Copy each line below containing "account".

-------- Task material --------

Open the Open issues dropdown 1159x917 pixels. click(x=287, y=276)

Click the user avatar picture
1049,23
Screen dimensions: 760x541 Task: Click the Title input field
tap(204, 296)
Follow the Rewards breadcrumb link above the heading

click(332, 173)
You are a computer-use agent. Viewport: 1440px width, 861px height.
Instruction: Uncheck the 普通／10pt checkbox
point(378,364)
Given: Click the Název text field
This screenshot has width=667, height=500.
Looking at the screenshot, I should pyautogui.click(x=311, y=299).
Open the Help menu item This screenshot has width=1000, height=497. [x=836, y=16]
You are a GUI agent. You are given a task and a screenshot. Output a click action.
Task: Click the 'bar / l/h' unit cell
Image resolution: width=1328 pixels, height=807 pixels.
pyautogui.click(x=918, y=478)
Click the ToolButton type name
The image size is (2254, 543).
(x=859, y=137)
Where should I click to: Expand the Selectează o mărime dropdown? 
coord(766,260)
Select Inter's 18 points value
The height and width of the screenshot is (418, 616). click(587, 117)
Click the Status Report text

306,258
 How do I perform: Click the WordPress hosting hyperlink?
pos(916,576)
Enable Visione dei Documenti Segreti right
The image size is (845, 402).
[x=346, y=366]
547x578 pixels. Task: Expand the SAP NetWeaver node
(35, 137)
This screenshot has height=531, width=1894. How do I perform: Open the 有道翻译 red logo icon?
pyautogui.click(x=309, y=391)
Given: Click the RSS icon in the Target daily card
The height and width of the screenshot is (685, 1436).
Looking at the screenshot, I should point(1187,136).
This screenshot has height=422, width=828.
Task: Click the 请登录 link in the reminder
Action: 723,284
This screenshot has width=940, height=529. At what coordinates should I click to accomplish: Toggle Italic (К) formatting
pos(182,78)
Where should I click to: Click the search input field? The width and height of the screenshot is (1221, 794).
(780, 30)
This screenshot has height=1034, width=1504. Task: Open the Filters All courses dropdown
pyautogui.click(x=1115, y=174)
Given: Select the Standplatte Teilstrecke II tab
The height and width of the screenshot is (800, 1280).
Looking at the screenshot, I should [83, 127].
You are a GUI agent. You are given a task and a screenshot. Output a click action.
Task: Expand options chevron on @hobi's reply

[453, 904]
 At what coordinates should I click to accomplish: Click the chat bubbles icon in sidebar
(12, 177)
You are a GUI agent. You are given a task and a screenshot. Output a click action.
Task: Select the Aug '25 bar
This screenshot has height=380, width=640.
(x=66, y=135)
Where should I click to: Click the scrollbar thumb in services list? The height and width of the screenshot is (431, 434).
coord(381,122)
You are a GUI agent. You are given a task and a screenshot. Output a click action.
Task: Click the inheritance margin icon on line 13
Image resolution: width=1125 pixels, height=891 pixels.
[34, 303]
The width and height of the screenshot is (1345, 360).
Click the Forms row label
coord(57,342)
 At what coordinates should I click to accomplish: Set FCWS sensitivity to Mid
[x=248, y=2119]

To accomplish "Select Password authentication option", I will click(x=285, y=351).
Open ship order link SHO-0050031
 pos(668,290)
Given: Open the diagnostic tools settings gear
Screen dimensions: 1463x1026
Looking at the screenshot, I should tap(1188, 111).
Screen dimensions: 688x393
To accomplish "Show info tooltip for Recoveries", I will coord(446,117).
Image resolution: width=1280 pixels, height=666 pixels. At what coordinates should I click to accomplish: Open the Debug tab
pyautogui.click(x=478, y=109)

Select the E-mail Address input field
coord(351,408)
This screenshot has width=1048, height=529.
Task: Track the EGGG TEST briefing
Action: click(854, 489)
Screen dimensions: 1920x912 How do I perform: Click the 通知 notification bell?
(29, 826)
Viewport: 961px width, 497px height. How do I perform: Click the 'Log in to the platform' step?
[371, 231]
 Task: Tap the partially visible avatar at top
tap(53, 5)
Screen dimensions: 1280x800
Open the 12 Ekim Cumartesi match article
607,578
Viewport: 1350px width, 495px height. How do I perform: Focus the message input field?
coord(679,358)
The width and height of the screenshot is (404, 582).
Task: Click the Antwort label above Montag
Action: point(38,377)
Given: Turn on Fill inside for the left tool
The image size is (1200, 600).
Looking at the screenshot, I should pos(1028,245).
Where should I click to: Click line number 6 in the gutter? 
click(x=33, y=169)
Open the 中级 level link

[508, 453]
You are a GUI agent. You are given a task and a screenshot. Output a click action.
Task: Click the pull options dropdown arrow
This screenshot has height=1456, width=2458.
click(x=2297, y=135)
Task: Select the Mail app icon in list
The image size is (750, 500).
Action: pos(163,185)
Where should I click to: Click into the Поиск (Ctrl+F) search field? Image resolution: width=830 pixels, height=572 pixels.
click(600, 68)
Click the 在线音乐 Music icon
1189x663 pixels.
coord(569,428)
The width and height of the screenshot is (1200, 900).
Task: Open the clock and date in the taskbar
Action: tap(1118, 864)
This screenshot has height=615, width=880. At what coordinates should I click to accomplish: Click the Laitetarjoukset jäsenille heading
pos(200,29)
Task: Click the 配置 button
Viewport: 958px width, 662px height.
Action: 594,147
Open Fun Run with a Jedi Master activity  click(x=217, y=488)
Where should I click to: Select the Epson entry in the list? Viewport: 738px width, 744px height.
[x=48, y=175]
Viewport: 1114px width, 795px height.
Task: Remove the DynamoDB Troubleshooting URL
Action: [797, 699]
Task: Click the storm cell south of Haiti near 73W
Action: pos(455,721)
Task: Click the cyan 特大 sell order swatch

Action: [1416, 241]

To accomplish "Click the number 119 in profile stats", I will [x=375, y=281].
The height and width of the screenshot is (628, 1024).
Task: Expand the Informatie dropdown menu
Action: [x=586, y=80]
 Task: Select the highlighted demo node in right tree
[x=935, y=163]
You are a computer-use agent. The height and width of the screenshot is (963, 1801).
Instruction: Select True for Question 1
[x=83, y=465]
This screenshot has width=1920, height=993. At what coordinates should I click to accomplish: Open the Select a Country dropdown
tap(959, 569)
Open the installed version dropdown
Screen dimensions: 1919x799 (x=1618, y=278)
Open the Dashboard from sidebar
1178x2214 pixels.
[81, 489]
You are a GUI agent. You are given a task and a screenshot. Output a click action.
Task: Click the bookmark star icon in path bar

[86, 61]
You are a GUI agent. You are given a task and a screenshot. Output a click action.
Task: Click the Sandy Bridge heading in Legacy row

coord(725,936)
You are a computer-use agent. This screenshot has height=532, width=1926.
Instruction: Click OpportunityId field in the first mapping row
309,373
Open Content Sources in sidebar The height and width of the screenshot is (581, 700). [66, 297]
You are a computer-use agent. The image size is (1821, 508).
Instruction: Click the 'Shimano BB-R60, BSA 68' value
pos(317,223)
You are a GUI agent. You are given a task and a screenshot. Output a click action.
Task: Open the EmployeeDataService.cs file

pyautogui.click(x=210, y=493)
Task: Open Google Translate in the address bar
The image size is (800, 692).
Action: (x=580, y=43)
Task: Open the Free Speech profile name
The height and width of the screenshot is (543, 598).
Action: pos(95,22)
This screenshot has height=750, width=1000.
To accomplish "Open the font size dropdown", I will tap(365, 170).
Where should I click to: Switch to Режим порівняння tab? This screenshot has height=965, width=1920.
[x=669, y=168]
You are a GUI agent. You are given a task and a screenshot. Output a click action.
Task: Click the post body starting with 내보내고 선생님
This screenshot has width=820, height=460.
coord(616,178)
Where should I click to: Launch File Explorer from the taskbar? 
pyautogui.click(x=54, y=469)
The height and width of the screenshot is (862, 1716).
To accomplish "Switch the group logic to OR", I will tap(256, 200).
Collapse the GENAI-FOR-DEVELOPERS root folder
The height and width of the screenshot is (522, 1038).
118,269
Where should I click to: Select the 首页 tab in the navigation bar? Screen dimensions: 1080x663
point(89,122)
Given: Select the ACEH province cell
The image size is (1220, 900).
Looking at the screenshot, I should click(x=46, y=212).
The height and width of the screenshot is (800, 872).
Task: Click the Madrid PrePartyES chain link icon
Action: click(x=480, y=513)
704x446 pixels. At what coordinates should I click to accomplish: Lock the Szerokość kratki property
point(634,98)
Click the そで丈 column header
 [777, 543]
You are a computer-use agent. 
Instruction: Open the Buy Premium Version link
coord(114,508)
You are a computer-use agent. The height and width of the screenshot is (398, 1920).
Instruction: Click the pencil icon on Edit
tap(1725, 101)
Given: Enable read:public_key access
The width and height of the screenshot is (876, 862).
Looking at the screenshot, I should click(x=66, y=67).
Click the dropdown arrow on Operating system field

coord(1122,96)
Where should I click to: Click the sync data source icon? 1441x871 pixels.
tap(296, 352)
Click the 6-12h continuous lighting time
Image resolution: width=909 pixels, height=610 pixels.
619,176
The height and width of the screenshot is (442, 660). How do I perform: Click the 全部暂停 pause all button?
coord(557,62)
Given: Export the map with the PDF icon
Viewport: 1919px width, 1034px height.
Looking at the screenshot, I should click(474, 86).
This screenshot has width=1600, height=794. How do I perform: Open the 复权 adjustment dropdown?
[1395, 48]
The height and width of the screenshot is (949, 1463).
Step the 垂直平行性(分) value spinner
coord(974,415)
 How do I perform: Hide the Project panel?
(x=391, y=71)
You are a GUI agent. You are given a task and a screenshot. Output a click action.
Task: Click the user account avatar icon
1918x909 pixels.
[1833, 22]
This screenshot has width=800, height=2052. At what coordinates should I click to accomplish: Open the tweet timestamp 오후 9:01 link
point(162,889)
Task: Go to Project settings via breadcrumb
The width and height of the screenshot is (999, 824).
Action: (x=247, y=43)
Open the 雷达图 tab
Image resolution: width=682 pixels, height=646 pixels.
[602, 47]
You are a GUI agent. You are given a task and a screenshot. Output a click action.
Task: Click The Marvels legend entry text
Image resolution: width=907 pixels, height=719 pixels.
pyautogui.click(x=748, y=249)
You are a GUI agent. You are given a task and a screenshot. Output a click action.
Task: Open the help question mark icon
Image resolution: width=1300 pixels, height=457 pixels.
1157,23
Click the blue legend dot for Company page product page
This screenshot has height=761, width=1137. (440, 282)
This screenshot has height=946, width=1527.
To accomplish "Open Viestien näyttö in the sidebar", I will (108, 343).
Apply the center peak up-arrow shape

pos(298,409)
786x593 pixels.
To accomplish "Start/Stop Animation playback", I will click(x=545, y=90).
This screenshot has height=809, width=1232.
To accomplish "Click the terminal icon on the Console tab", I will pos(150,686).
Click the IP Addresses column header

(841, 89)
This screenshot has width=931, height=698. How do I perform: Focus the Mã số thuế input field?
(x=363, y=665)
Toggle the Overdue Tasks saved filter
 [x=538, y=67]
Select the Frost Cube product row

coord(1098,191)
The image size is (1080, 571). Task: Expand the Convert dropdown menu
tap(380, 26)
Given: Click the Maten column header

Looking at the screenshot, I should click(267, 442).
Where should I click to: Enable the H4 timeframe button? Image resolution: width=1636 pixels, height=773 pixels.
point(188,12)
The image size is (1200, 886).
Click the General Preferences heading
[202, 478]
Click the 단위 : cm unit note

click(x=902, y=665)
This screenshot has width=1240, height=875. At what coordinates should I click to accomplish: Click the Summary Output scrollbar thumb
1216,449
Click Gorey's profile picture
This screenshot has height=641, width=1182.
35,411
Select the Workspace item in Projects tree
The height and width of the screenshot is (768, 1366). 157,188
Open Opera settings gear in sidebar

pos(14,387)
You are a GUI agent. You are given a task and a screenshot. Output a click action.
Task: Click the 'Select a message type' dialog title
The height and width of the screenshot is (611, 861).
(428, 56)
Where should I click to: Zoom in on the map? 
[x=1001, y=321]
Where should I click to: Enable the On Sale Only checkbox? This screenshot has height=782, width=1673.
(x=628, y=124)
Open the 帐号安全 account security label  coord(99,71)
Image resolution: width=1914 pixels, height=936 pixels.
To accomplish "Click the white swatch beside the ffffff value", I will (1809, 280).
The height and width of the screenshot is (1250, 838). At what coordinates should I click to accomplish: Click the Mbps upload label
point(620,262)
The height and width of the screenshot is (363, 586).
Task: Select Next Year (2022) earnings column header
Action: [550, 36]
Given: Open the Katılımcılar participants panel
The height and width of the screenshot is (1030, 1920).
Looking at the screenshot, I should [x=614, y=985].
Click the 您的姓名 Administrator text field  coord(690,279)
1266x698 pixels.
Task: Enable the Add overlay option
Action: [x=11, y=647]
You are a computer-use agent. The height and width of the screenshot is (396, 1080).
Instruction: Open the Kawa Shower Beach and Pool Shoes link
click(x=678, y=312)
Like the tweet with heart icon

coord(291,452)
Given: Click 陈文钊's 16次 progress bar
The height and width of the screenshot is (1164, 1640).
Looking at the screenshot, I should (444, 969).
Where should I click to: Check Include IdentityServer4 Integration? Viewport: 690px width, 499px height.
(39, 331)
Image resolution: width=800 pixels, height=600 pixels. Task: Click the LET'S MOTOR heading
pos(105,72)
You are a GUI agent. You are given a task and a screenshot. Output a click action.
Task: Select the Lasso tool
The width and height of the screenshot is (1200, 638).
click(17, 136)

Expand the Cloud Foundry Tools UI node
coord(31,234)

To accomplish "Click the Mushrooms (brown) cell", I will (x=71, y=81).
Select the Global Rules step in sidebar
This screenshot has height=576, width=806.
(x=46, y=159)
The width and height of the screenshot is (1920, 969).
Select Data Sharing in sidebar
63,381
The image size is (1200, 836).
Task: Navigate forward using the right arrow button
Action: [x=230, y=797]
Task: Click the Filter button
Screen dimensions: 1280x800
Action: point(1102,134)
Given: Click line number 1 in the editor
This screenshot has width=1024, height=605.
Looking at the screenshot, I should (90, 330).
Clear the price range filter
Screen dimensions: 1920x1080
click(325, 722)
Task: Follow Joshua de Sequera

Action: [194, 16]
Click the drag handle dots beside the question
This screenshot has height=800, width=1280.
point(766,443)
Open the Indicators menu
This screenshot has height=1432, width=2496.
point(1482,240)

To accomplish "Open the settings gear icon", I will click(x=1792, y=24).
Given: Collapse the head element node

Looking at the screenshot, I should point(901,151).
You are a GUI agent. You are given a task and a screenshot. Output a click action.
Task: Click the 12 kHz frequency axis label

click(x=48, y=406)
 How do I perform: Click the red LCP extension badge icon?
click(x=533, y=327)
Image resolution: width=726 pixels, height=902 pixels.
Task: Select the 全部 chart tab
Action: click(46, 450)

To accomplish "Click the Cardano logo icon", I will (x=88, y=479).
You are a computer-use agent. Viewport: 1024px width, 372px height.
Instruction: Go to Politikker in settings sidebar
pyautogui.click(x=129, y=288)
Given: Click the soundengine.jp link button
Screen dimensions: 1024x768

--------

== The answer ==
Task: Click the user account avatar icon
Open the 帐号安全 account security label  coord(99,71)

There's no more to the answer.